On parle de ‘’verdict d’apaisement’’. Qui eût pensé qu’un citoyen ayant porté la main sur un policier eût pu s’en tirer avec une amende de 50 mille francs assortie du sursis ? C’est de cette magnanimité ahurissante qu’a bénéficié le lutteur Ama Baldé qui a donné un coup de poing à un policier et l’a blessé. Le parquet, qui avait demandé 1 mois de prison avec sursis, n’a pas été suivi dans ses réquisitoires au motif que la partie civile a pardonné.  Et c’est à raison qu’après cette décision trop doucereuse que le professeur d’université Mamadou Sy Tounkara, animateur de l’émission Senegaal ca kaw, ca kanam, s’indigna de ce verdict qui n’est pas du genre à redonner le moral et de la fierté à la police. 

‘’Ce verdict n’aurait été possible dans aucun pays au monde, même pas au Sénégal, sauf si la justice est servie à la tête du client, écrit le Pr Tounkara. Tout citoyen ordinaire qui frappe un représentant de la loi dans l’exercice de ses fonctions prend un minimum de six mois fermes. Seulement, Ama Baldé est un ténor de notre sport-fétiche et il a une carrière à gérer qu’une condamnation juste et équitable aurait hypothéquée. Où est le sérieux dans ce verdict ?‘’ Sans doute qu’un quidam des bas-quartiers aurait écopé d’une peine plus sévère.

Débonnaire, connivent et hypocrite est aussi cet appel à la clémence contre des étudiants arrêtés pour avoir commis le sacrilège en république d’avoir jeté des pierres au président de la République et à son cortège lors d’une visite (pèlerinage-inauguration du chef de l’Etat) venu inaugurer de nouveaux pavillons à la cité universitaire et visiter son ancienne chambre d’étudiant. ‘’ Certes, les "caillasseurs" sont en faute, mais même si la justice les condamne, il faut que le  verdict soit d’apaisement’’, a-t-on lu dans le post d’un internaute. Et il en  sera toujours ainsi ; même si cela n’est pas acceptable.

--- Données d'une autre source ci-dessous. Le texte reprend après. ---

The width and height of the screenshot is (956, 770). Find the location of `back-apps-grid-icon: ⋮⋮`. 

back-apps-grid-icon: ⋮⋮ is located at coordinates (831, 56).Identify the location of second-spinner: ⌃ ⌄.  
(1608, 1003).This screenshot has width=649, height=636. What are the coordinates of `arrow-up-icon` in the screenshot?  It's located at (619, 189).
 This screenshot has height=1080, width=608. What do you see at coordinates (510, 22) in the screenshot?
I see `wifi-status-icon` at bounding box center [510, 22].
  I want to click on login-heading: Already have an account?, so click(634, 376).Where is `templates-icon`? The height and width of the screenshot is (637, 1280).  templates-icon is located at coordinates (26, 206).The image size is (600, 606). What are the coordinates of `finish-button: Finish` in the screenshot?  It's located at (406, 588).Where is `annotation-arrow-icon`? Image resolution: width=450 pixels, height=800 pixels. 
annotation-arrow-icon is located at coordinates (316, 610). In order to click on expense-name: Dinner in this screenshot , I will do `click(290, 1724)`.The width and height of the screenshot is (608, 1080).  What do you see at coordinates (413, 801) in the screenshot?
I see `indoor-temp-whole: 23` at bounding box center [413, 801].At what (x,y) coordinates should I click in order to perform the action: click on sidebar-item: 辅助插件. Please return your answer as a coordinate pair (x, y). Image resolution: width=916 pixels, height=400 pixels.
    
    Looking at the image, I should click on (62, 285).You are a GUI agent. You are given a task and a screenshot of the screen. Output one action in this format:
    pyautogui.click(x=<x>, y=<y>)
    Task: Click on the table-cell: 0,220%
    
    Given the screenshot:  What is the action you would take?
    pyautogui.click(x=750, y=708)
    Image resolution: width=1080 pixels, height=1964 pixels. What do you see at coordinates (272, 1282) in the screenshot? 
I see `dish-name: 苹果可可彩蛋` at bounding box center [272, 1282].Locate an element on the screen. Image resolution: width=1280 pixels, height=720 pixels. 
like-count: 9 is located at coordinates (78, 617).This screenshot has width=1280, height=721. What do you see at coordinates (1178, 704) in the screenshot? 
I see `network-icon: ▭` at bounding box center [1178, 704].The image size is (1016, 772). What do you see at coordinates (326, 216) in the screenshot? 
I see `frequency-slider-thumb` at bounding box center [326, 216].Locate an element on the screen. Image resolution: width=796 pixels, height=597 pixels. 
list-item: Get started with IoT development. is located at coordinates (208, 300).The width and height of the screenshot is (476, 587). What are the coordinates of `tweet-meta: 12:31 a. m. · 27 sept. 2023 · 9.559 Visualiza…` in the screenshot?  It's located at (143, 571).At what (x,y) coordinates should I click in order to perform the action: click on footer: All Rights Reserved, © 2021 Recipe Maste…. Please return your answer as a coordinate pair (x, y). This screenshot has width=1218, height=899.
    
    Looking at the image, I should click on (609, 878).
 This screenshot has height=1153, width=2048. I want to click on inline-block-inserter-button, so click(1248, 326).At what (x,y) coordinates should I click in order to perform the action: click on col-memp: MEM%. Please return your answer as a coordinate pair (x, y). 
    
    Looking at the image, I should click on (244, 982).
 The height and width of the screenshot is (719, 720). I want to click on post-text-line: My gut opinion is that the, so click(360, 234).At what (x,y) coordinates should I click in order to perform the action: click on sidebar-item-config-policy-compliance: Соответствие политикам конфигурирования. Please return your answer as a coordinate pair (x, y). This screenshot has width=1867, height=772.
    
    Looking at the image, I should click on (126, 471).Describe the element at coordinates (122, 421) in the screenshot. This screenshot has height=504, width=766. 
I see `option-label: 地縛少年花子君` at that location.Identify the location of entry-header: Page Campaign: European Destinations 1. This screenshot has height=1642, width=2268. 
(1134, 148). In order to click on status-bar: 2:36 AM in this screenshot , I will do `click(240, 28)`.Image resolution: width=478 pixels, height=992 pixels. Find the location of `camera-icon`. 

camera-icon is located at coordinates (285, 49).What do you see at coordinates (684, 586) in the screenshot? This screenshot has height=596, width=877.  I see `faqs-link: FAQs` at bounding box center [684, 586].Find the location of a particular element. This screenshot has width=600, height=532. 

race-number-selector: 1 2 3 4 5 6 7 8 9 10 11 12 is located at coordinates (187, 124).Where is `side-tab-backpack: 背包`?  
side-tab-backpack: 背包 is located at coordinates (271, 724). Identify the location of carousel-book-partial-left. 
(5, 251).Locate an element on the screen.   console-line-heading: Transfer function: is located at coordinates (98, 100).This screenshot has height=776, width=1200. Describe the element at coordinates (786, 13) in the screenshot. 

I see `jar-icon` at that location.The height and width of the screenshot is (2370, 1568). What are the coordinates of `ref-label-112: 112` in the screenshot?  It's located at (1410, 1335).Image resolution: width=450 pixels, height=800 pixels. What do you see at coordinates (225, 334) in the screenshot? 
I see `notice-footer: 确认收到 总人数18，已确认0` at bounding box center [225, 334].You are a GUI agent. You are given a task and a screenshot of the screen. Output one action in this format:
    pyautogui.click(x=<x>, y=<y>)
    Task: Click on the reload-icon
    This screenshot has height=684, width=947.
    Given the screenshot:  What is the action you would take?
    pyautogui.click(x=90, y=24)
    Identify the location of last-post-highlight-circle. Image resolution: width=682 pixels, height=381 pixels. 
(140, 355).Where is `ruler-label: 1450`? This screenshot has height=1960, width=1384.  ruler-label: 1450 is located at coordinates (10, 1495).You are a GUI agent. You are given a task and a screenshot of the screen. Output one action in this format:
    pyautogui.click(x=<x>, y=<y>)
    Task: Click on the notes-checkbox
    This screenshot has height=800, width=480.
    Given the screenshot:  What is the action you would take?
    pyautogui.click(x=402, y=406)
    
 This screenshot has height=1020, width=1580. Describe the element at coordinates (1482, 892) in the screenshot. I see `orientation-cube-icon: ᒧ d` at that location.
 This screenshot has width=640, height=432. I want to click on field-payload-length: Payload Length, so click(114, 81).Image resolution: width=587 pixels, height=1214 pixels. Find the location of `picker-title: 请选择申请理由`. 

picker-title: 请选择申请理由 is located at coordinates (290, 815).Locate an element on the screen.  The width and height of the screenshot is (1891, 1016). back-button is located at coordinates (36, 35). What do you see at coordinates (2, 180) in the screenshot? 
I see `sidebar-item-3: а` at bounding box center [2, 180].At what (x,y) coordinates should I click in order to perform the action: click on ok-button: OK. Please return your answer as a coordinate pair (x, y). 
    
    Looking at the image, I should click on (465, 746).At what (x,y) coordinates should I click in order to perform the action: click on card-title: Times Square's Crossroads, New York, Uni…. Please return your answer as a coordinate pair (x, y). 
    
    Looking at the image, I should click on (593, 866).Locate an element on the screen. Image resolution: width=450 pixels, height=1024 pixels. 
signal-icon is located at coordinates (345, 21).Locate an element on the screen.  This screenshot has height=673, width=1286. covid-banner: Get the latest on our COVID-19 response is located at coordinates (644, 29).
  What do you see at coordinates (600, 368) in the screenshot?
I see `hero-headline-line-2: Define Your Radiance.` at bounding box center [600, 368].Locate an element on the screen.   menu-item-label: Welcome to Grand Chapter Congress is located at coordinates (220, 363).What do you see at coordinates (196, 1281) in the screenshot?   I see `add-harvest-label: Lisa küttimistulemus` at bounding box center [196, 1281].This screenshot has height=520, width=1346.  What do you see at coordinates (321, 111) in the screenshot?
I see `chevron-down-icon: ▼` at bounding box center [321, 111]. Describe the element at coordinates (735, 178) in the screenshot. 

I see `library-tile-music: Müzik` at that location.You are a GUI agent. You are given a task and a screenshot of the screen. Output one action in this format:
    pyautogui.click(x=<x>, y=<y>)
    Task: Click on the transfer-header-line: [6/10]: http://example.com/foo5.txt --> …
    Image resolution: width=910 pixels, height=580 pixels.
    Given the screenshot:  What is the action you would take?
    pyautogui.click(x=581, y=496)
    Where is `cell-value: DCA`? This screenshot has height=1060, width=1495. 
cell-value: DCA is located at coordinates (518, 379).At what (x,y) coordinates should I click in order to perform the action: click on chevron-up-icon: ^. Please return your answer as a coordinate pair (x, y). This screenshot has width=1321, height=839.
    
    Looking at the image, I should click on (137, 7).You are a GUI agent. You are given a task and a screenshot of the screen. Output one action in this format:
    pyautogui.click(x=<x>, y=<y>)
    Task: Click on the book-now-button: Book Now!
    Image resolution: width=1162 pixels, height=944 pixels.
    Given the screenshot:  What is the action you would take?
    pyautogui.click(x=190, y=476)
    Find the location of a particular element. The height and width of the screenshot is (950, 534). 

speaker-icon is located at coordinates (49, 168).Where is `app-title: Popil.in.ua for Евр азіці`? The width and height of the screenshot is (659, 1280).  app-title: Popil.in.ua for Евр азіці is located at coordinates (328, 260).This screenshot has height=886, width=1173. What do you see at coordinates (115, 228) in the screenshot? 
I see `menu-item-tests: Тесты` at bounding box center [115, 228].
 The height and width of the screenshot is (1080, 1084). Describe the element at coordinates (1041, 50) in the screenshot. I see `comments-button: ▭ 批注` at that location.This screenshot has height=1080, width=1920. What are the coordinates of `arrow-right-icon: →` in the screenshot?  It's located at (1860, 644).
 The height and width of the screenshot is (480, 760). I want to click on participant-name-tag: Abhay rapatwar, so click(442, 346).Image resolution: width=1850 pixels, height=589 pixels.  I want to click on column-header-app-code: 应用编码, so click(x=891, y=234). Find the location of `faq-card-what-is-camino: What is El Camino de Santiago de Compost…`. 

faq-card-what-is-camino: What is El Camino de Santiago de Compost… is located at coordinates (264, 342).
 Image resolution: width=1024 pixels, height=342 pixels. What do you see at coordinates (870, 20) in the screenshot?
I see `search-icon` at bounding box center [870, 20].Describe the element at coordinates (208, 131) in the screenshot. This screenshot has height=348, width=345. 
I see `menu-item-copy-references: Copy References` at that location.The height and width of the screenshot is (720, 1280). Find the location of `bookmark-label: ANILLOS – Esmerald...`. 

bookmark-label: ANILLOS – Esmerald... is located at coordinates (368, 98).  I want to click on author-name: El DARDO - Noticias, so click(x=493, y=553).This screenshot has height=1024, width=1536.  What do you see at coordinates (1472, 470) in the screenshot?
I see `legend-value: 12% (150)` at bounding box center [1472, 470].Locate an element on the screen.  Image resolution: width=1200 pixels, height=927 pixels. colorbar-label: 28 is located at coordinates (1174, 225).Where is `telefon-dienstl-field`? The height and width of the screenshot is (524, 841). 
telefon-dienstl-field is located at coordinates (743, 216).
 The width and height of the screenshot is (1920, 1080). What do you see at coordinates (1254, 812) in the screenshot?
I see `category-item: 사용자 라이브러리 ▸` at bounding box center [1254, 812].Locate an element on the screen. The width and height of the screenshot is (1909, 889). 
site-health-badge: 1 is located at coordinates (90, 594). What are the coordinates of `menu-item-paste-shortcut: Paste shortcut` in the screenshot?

Un chef religieux, ayant avoué avoir commandité l’incendie et le saccage des biens d’un citoyen, est défendu par ses propres ouailles et des hommes politiques qui devraient inspirer honte et mépris. Tout simplement parce que la victime est un adversaire politique.

Il faut se donner le courage, la volonté et le temps de punir à la mesure des fautes. Malheureusement, c’est le fond qui manque le plus dans ce pays où on est prompt à innocenter même celui qui avoue une faute. C’est cela un aspect de la mauvaise foi et du fameux ‘’maslaa’’ qui clouent ce Sénégal à la ligne de départ : du ñu dem ; bugu ñu dem ! Hélas ! C’est la vérité et il est triste de la constater.